We made the drive home Thursday night with a lot of trepidation, but traffic really wasn’t too bad even though there was a thunderstorm to drive through.
My leafy critters are being “veddy veddy good to me”. Sea grape is roaring back & the Allamanda is coming back, too. The turnips are even leafier. Whether that means we’ll get some noms out of them, I don’t know. The Valley Cats are just really looking good.
How cool about the water from the AC, greeneyes! Ours (overflow) keeps the grass green around it. I never thought about tapping it as a source for water.
God Bless & have a great weekend!
You should post your Ice Cream Recipe as it must be better than my ice cream I made last week that had milk in it. I have some heavy whipping cream now, and the cuisinart ice cream freezer tub is in the deep freeze ready for some ingredients...
1 pint heavy cream, 1 pint whole milk. Scald the milk. Be careful, this is the part where you can burn the house down.
In a mixing bowl, put 2 cups sugar and 8 egg yolks. Mix well. SLOWLY pour in 1/3 of the hot cream/milk while whisking (This is where you can make scrambled eggs if you aren't careful). When the eggs are tempered, slowly pour the egg/sugar/liquid back into the pan, whisking to keep from making scrambled eggs. Return to medium heat, whisking until the mixture thickens to coat the whisk heavily.
Strain the mixture through a fine strainer, and completely cool.
Freeze per normal. After freezing in the ice cream freezer, I put it in the freezer and allow to harden, and transfer to a quart container.
Makes a little over a quart.
That recipe is difficult to do without scrambling the eggs, but it's worth the effort.
/johnny
/johnny
Oooh, that’s a gelato recipe...way better than ice cream.
I am making oink, oink pig noises right now...
/johnny
Well, maybe, it's frozen custard. Sounds heavenly. BTW, I don't take any meds...But I might need to after eating that.
Looks like you have quite a production line going on the paprika.
/johnny
Sometimes 'sunscald' will stain on both fruits and stems , although it may be more tan colored than taupe
the only correction/ assist might be shade cloth.
and provide more water.
Arrrrgh! You have pumpkins too?
A young lady who participates in our framers market came in with two large pumpkins. She only lives 40 miles from me. My vines have just started spreading out. They're about 12 inches long.
Wow. That’s great news. Everyone needs a particularly good year now and then I think.
LOL. Well.....mmmhhh.
Granny traded the farm for a little house in a small town close to a relative, and some money to boot, after grandpa passed away.

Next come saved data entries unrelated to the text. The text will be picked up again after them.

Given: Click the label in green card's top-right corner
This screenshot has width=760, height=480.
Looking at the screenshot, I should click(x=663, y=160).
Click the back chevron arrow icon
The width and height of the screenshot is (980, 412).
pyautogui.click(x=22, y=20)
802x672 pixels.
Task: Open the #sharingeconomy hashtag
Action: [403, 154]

She still had some berries and grapes and made jelly, but not much gardening at all, as the yard was quite small. The house had a washer and dryer in a utility area, and an indoor bathroom and tub, as well as modern heating system.
The farm house never had an indoor bathroom, and only cold running water, and wood heat. She did her laundry in town at her mother’s house on an old wringer washer, and hung them out to dry.

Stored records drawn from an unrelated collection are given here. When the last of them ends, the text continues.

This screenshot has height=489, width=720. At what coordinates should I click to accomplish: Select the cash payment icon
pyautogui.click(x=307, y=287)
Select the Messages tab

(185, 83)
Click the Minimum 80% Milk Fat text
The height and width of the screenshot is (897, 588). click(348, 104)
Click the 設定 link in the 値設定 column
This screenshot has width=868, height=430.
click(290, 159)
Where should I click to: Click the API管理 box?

Grandpa always chopped down the trees and split the wood, and so much more that she really didn’t feel she could manage there on her own.

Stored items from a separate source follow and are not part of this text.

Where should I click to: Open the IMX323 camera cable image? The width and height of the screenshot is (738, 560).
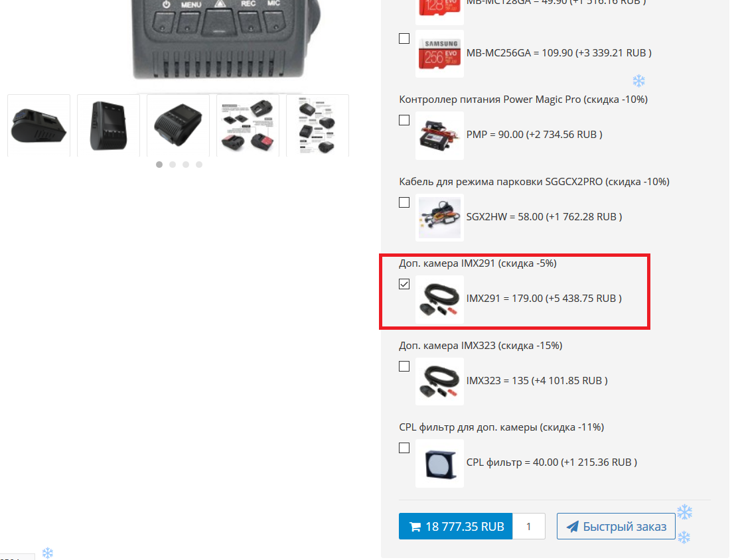[x=439, y=381]
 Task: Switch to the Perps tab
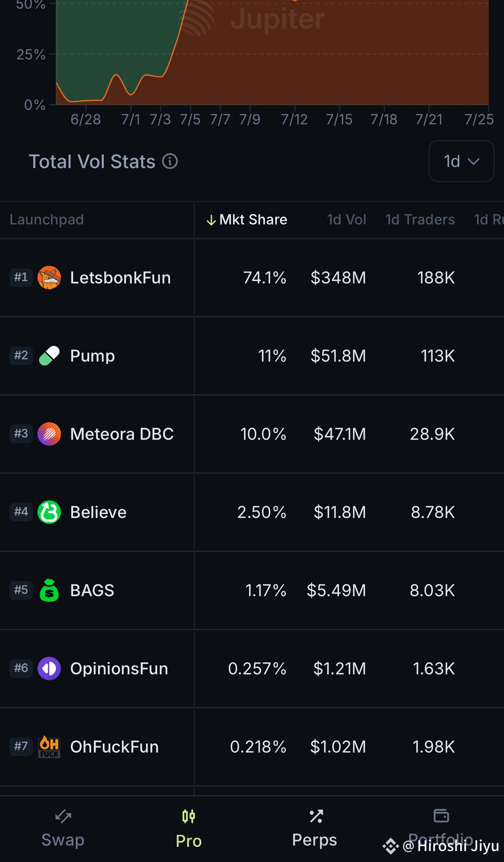click(x=315, y=829)
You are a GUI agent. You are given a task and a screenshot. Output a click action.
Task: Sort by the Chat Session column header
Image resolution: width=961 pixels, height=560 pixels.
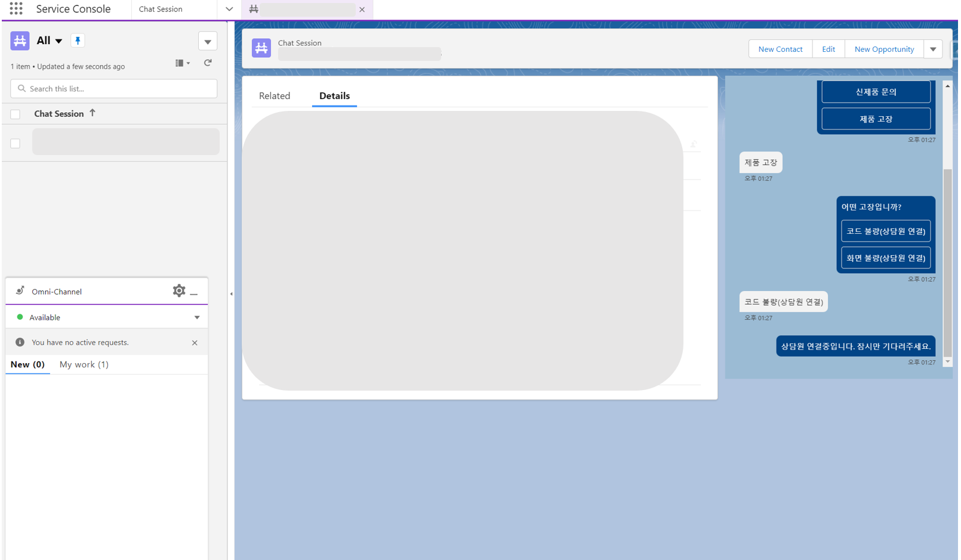click(59, 114)
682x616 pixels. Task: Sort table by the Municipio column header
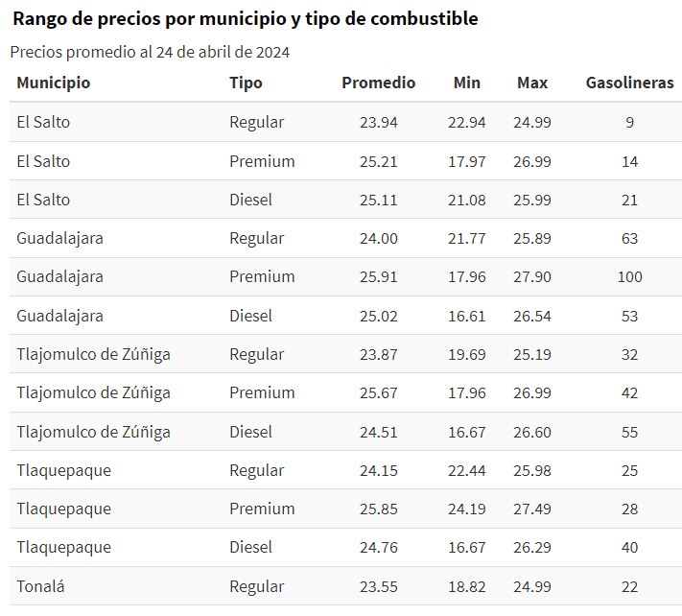[x=54, y=83]
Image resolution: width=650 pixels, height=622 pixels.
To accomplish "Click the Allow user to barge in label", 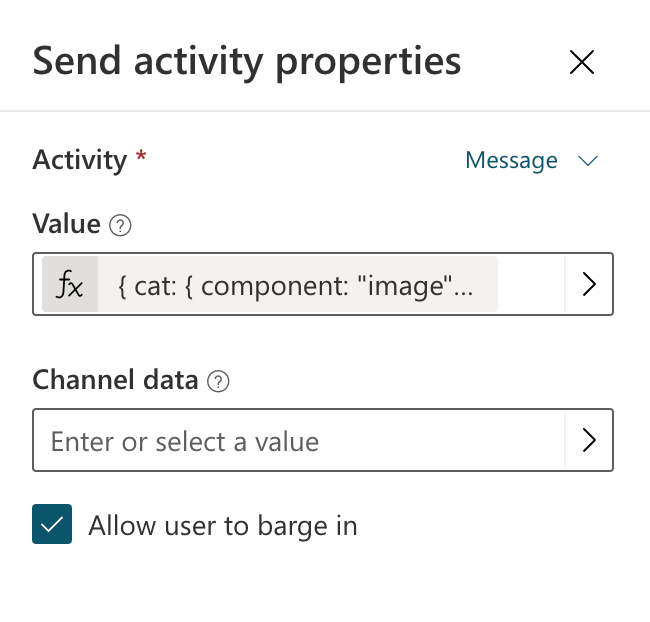I will [223, 526].
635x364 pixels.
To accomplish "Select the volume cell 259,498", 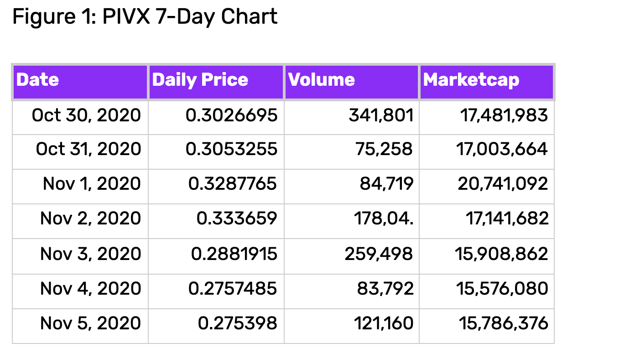I will [x=352, y=256].
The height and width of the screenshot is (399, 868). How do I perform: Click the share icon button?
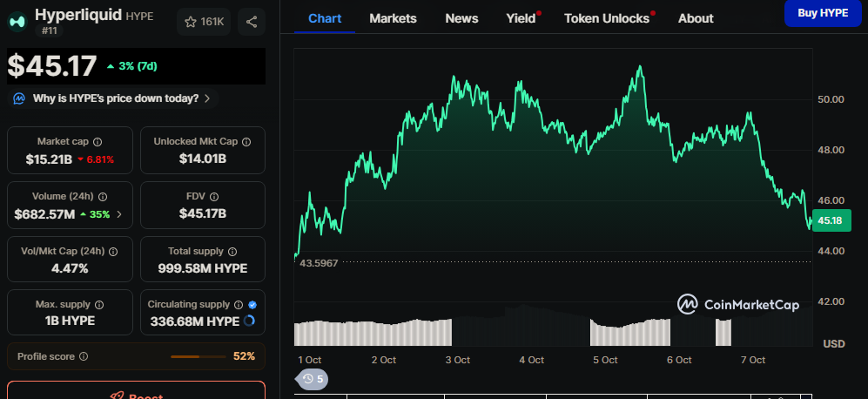(251, 22)
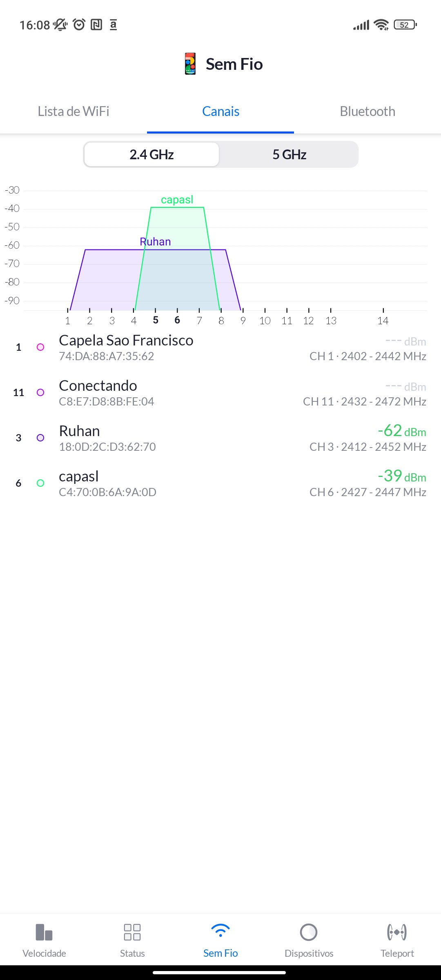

Indeed, those were some really nice pics too - don’t you think?
I’m growing these BLACK tomatoes. No kidding, they are black!
Problem is, how do I know if they’re ripe? They are kinda hard, but getting much bigger than tomatoes when they first start...
I can tell you about a quick and easy batter for dipping and frying stuff, and of course you could always add a little spice to your tastes.
Just take some flour and add any kind of white wine to the thickness you like. This makes an excellent batter that is quite lite, tasty, and yet doesn't overwhelm the veggie.
This trick is courtesy of food network and traces back to Chef Bartelli(?? spelling).